From a timing standpoint, if you haven’t heard anything in two weeks after a first interview, it’s perfectly acceptable to call HR to check on your status. If fact, they expect it. Typically, HR handles all the administrative work for the hiring manager and they will know the status of the hiring decision.
The reason your first follow up should always be with the HR department, NOT the hiring manager, is that at any given time a manager may be interviewing ten or more applicants and it would be time consuming to personally talk to them all. That’s what HR is for and the hiring manager expects you to make HR your contact point.
Another reason is that, as a hiring manager, I have to tell you I really don’t like getting phone calls from applicants who were interviewed. If I don’t intend to hire them, it’s an awkward call, and if I’m still interested I will already be scheduling them for another interview.
At this point in time, your only follow-up with the hiring manger (or anyone else with whom you interviewed) should be your thank-you letter or email following the interview. Calling HR instead shows you know the proper etiquette and are respectful of the interviewer’s time.
The one exception to this is when the company is very small.

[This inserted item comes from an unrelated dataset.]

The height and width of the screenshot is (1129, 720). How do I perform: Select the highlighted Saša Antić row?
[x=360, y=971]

If there is no formal HR department then calling the hiring manager is your only option.
If you feel you just have to follow-up with me, I much prefer an email (although I still won’t appreciate the intrusion!). An email lets me respond when I’m able to, and I can be much better prepared if it’s going to be a “dear John” type of response.

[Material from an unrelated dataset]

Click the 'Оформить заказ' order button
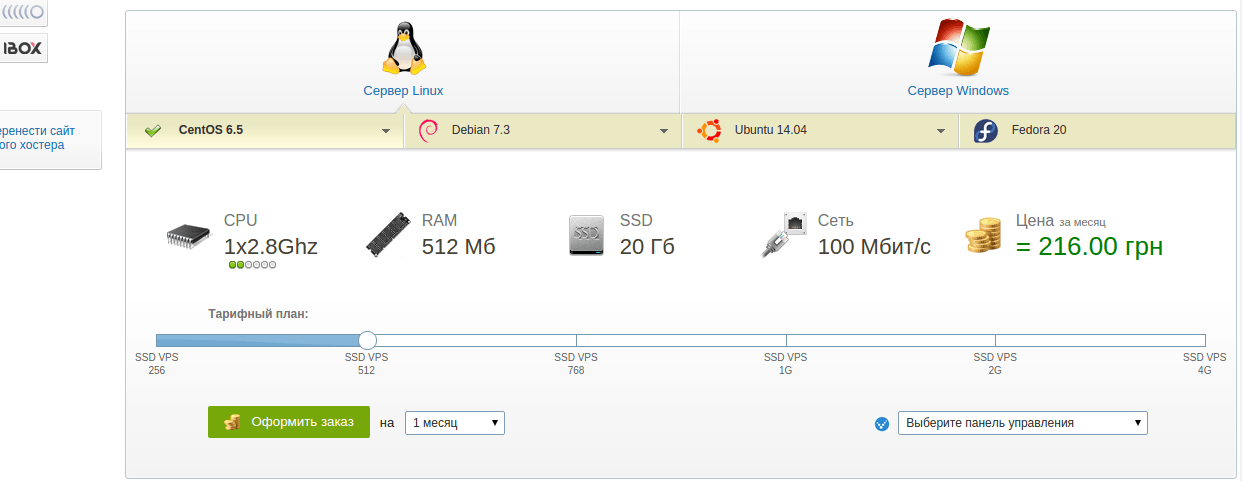 pos(289,422)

Here’s a special tip if you decide to send an inquiry email to the hiring manager after the interview. Instead of just asking about your status, find a relevant article and send it. In your email, simply say you’ve been thinking about what you heard in the interview and found this interesting article that you wanted to pass on. Then, close by saying you hope to hear from them soon. This reinforces that you do your homework and allows you to make a more subtle inquiry on your status.

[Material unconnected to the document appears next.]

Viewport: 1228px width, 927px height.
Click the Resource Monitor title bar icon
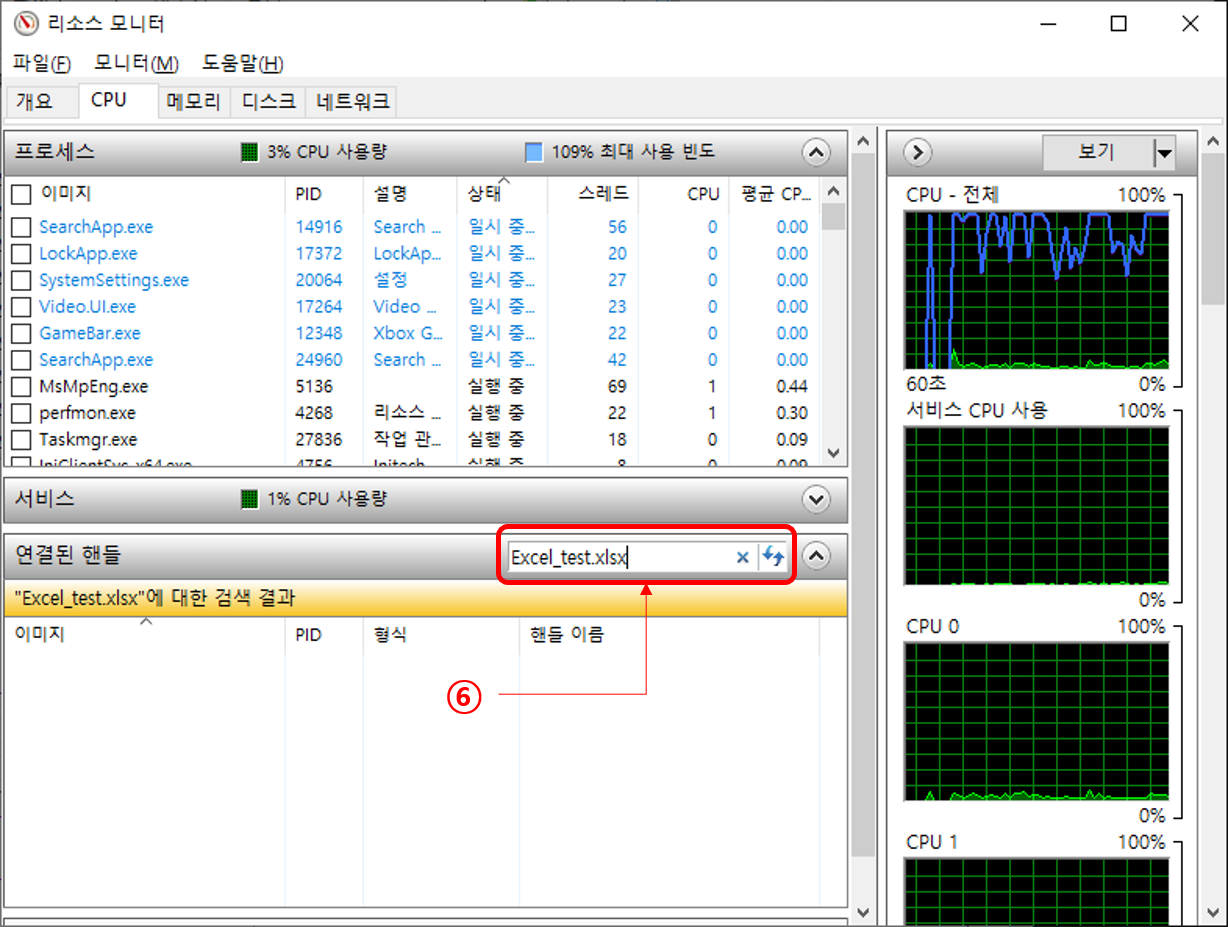[x=25, y=23]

If you decide you simply must call the hiring manager on the phone, here’s how to approach it.
First, send an email politely saying that you’re following up. Then, suggest three different days and times to call them and ask if they can fit one into their schedule, and if not could they suggest a day and time that would work.
You have a much better chance of getting a response to this type of an inquiry, although the hiring manager will probably still be reluctant to accept a phone call.
If you make it to the second or subsequent interview rounds, shorten your follow-up time to one week. I still recommend you follow-up with HR and use the same procedures. If you’re considered the best candidate, you WILL hear back, whether or not you follow up. Trust me on this!